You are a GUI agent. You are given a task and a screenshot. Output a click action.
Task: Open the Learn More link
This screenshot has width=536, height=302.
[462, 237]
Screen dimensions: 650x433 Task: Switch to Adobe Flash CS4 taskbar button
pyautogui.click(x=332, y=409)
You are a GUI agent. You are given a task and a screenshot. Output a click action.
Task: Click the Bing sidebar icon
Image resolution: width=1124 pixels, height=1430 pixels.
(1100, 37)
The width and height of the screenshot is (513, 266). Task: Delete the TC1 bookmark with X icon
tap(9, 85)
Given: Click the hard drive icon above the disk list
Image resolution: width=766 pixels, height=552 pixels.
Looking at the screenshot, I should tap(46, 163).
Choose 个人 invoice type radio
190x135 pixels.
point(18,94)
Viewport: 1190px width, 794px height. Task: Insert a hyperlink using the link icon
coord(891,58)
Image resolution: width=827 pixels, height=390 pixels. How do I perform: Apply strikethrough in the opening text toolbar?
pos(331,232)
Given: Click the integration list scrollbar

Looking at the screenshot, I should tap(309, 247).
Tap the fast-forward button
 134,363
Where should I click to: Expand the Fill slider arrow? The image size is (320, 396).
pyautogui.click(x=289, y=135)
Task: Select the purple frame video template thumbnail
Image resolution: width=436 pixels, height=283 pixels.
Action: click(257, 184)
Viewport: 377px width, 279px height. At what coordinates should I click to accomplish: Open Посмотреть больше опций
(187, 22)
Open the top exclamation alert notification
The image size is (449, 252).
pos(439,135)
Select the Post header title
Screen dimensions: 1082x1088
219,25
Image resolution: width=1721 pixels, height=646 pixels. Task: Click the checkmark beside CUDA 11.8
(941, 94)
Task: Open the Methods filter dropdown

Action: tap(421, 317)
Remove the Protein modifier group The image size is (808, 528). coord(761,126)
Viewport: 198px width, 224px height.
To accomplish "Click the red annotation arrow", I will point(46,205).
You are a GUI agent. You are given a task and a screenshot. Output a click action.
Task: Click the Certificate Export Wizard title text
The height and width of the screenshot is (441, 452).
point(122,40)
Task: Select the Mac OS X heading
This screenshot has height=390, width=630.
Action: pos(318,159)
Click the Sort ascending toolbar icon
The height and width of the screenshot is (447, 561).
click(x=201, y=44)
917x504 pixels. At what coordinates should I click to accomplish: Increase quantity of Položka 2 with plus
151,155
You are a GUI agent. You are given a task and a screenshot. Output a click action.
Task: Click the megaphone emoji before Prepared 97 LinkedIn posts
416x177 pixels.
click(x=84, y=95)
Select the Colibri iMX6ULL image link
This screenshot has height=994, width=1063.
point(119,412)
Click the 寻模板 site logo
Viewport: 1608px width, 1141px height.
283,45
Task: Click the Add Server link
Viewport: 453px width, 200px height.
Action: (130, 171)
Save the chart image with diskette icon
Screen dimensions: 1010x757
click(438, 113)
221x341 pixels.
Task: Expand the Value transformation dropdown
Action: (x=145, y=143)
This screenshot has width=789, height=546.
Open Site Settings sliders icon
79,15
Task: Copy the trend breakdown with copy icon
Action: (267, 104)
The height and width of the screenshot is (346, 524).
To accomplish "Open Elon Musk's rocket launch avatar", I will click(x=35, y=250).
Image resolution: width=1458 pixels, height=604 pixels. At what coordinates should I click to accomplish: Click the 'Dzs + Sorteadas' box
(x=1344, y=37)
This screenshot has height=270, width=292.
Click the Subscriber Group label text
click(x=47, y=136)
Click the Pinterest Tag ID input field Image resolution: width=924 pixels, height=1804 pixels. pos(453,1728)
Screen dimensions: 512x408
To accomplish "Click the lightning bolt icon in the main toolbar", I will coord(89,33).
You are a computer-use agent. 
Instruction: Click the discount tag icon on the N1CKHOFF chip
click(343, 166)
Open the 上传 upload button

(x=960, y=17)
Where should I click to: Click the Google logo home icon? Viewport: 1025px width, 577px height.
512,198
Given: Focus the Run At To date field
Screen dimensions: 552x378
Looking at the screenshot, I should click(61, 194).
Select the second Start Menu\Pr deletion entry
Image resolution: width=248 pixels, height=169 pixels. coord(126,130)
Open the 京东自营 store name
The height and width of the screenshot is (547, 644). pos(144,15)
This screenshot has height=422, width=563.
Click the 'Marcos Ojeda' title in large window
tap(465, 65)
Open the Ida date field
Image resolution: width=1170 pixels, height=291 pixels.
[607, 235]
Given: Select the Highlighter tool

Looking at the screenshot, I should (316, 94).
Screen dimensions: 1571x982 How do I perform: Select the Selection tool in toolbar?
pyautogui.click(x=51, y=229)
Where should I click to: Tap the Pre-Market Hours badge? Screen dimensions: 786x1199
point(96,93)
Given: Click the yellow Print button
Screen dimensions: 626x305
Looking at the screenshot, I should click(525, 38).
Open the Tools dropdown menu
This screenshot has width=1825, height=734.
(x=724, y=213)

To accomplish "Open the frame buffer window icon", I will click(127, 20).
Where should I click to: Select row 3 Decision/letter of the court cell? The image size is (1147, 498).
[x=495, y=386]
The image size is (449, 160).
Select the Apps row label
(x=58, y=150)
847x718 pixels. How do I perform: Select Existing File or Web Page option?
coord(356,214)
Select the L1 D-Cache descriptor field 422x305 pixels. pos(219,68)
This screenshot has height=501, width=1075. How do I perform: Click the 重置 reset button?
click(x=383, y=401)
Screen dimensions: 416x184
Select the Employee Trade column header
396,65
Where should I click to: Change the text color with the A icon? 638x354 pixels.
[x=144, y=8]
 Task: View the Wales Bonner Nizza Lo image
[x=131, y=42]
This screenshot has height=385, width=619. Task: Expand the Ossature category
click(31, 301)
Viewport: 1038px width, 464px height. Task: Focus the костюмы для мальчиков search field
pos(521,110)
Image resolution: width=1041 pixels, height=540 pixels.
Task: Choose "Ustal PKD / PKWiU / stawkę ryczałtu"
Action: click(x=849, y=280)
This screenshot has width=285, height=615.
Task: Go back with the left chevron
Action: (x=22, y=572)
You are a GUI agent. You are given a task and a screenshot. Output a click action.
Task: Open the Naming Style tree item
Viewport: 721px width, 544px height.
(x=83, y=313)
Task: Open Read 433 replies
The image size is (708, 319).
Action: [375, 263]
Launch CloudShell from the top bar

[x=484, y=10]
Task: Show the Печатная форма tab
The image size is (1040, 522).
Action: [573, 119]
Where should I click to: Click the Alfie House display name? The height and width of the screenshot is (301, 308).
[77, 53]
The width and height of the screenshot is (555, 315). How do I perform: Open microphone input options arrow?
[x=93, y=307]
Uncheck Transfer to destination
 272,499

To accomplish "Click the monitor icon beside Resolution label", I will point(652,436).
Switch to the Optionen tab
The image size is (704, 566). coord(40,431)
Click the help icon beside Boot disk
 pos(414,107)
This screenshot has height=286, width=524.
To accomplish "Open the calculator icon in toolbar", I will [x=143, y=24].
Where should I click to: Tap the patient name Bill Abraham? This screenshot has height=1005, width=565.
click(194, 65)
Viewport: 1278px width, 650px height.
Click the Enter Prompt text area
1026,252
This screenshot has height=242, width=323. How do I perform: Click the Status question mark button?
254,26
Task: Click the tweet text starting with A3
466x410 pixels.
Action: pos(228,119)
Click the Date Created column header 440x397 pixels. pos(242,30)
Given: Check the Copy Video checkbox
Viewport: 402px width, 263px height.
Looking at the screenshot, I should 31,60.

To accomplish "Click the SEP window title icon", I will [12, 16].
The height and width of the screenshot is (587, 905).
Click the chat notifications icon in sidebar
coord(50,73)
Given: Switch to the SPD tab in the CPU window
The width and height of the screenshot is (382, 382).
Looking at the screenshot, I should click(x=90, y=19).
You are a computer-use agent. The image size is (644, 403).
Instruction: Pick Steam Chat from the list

Try it = Each entry above should be output again, precisely as given.

Reply to the exercise =
You are a GUI agent. You are given a task and a screenshot. Output a click action.
Task: Open the Learn More link
This screenshot has width=536, height=302.
[462, 237]
Screen dimensions: 650x433 Task: Switch to Adobe Flash CS4 taskbar button
pyautogui.click(x=332, y=409)
You are a GUI agent. You are given a task and a screenshot. Output a click action.
Task: Click the Bing sidebar icon
Image resolution: width=1124 pixels, height=1430 pixels.
(1100, 37)
The width and height of the screenshot is (513, 266). Task: Delete the TC1 bookmark with X icon
tap(9, 85)
Given: Click the hard drive icon above the disk list
Image resolution: width=766 pixels, height=552 pixels.
Looking at the screenshot, I should tap(46, 163).
Choose 个人 invoice type radio
190x135 pixels.
point(18,94)
Viewport: 1190px width, 794px height. Task: Insert a hyperlink using the link icon
coord(891,58)
Image resolution: width=827 pixels, height=390 pixels. How do I perform: Apply strikethrough in the opening text toolbar?
pos(331,232)
Given: Click the integration list scrollbar

Looking at the screenshot, I should tap(309, 247).
Tap the fast-forward button
 134,363
Where should I click to: Expand the Fill slider arrow? The image size is (320, 396).
pyautogui.click(x=289, y=135)
Task: Select the purple frame video template thumbnail
Image resolution: width=436 pixels, height=283 pixels.
Action: click(257, 184)
Viewport: 377px width, 279px height. At what coordinates should I click to accomplish: Open Посмотреть больше опций
(187, 22)
Open the top exclamation alert notification
The image size is (449, 252).
pos(439,135)
Select the Post header title
Screen dimensions: 1082x1088
219,25
Image resolution: width=1721 pixels, height=646 pixels. Task: Click the checkmark beside CUDA 11.8
(941, 94)
Task: Open the Methods filter dropdown

Action: tap(421, 317)
Remove the Protein modifier group The image size is (808, 528). coord(761,126)
Viewport: 198px width, 224px height.
To accomplish "Click the red annotation arrow", I will point(46,205).
You are a GUI agent. You are given a task and a screenshot. Output a click action.
Task: Click the Certificate Export Wizard title text
The height and width of the screenshot is (441, 452).
point(122,40)
Task: Select the Mac OS X heading
This screenshot has height=390, width=630.
Action: pos(318,159)
Click the Sort ascending toolbar icon
The height and width of the screenshot is (447, 561).
click(x=201, y=44)
917x504 pixels. At what coordinates should I click to accomplish: Increase quantity of Položka 2 with plus
151,155
You are a GUI agent. You are given a task and a screenshot. Output a click action.
Task: Click the megaphone emoji before Prepared 97 LinkedIn posts
416x177 pixels.
click(x=84, y=95)
Select the Colibri iMX6ULL image link
This screenshot has height=994, width=1063.
point(119,412)
Click the 寻模板 site logo
Viewport: 1608px width, 1141px height.
283,45
Task: Click the Add Server link
Viewport: 453px width, 200px height.
Action: (130, 171)
Save the chart image with diskette icon
Screen dimensions: 1010x757
click(438, 113)
221x341 pixels.
Task: Expand the Value transformation dropdown
Action: (x=145, y=143)
This screenshot has width=789, height=546.
Open Site Settings sliders icon
79,15
Task: Copy the trend breakdown with copy icon
Action: (267, 104)
The height and width of the screenshot is (346, 524).
To accomplish "Open Elon Musk's rocket launch avatar", I will click(x=35, y=250).
Image resolution: width=1458 pixels, height=604 pixels. At what coordinates should I click to accomplish: Click the 'Dzs + Sorteadas' box
(x=1344, y=37)
This screenshot has height=270, width=292.
Click the Subscriber Group label text
click(x=47, y=136)
Click the Pinterest Tag ID input field Image resolution: width=924 pixels, height=1804 pixels. pos(453,1728)
Screen dimensions: 512x408
To accomplish "Click the lightning bolt icon in the main toolbar", I will coord(89,33).
You are a computer-use agent. 
Instruction: Click the discount tag icon on the N1CKHOFF chip
click(343, 166)
Open the 上传 upload button

(x=960, y=17)
Where should I click to: Click the Google logo home icon? Viewport: 1025px width, 577px height.
512,198
Given: Focus the Run At To date field
Screen dimensions: 552x378
Looking at the screenshot, I should click(61, 194).
Select the second Start Menu\Pr deletion entry
Image resolution: width=248 pixels, height=169 pixels. coord(126,130)
Open the 京东自营 store name
The height and width of the screenshot is (547, 644). pos(144,15)
This screenshot has height=422, width=563.
Click the 'Marcos Ojeda' title in large window
tap(465, 65)
Open the Ida date field
Image resolution: width=1170 pixels, height=291 pixels.
[607, 235]
Given: Select the Highlighter tool

Looking at the screenshot, I should (316, 94).
Screen dimensions: 1571x982 How do I perform: Select the Selection tool in toolbar?
pyautogui.click(x=51, y=229)
Where should I click to: Tap the Pre-Market Hours badge? Screen dimensions: 786x1199
point(96,93)
Given: Click the yellow Print button
Screen dimensions: 626x305
Looking at the screenshot, I should click(525, 38).
Open the Tools dropdown menu
This screenshot has width=1825, height=734.
(x=724, y=213)

To accomplish "Open the frame buffer window icon", I will click(127, 20).
Where should I click to: Select row 3 Decision/letter of the court cell? The image size is (1147, 498).
[x=495, y=386]
The image size is (449, 160).
Select the Apps row label
(x=58, y=150)
847x718 pixels. How do I perform: Select Existing File or Web Page option?
coord(356,214)
Select the L1 D-Cache descriptor field 422x305 pixels. pos(219,68)
This screenshot has height=501, width=1075. How do I perform: Click the 重置 reset button?
click(x=383, y=401)
Screen dimensions: 416x184
Select the Employee Trade column header
396,65
Where should I click to: Change the text color with the A icon? 638x354 pixels.
[x=144, y=8]
 Task: View the Wales Bonner Nizza Lo image
[x=131, y=42]
This screenshot has height=385, width=619. Task: Expand the Ossature category
click(31, 301)
Viewport: 1038px width, 464px height. Task: Focus the костюмы для мальчиков search field
pos(521,110)
Image resolution: width=1041 pixels, height=540 pixels.
Task: Choose "Ustal PKD / PKWiU / stawkę ryczałtu"
Action: click(x=849, y=280)
This screenshot has width=285, height=615.
Task: Go back with the left chevron
Action: (x=22, y=572)
You are a GUI agent. You are given a task and a screenshot. Output a click action.
Task: Open the Naming Style tree item
Viewport: 721px width, 544px height.
(x=83, y=313)
Task: Open Read 433 replies
The image size is (708, 319).
Action: [375, 263]
Launch CloudShell from the top bar

[x=484, y=10]
Task: Show the Печатная форма tab
The image size is (1040, 522).
Action: [573, 119]
Where should I click to: Click the Alfie House display name? The height and width of the screenshot is (301, 308).
[77, 53]
The width and height of the screenshot is (555, 315). How do I perform: Open microphone input options arrow?
[x=93, y=307]
Uncheck Transfer to destination
 272,499

To accomplish "Click the monitor icon beside Resolution label", I will point(652,436).
Switch to the Optionen tab
The image size is (704, 566). coord(40,431)
Click the help icon beside Boot disk
 pos(414,107)
This screenshot has height=286, width=524.
To accomplish "Open the calculator icon in toolbar", I will [x=143, y=24].
Where should I click to: Tap the patient name Bill Abraham? This screenshot has height=1005, width=565.
click(194, 65)
Viewport: 1278px width, 650px height.
Click the Enter Prompt text area
1026,252
This screenshot has height=242, width=323. How do I perform: Click the Status question mark button?
254,26
Task: Click the tweet text starting with A3
466x410 pixels.
Action: pos(228,119)
Click the Date Created column header 440x397 pixels. pos(242,30)
Given: Check the Copy Video checkbox
Viewport: 402px width, 263px height.
Looking at the screenshot, I should 31,60.

To accomplish "Click the SEP window title icon", I will [12, 16].
The height and width of the screenshot is (587, 905).
Click the chat notifications icon in sidebar
coord(50,73)
Given: Switch to the SPD tab in the CPU window
The width and height of the screenshot is (382, 382).
Looking at the screenshot, I should click(x=90, y=19).
You are a computer-use agent. The image size is (644, 403).
Instruction: Pick Steam Chat from the list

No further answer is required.